- [Prompt] Find all lines below containing the string "title" and return them.

Top of Input

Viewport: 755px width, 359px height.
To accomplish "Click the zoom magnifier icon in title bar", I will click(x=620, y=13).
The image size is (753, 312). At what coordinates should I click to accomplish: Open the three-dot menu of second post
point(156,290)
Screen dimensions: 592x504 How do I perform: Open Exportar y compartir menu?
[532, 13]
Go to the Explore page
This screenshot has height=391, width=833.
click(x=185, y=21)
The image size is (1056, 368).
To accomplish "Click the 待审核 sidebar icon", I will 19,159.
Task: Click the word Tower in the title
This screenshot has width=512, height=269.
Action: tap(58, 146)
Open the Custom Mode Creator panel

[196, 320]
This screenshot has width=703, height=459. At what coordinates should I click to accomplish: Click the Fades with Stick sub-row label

Bottom of Input

- [Result below]
To accomplish "Click the zoom magnifier icon in title bar", I will click(x=620, y=13).
Task: Click the word Tower in the title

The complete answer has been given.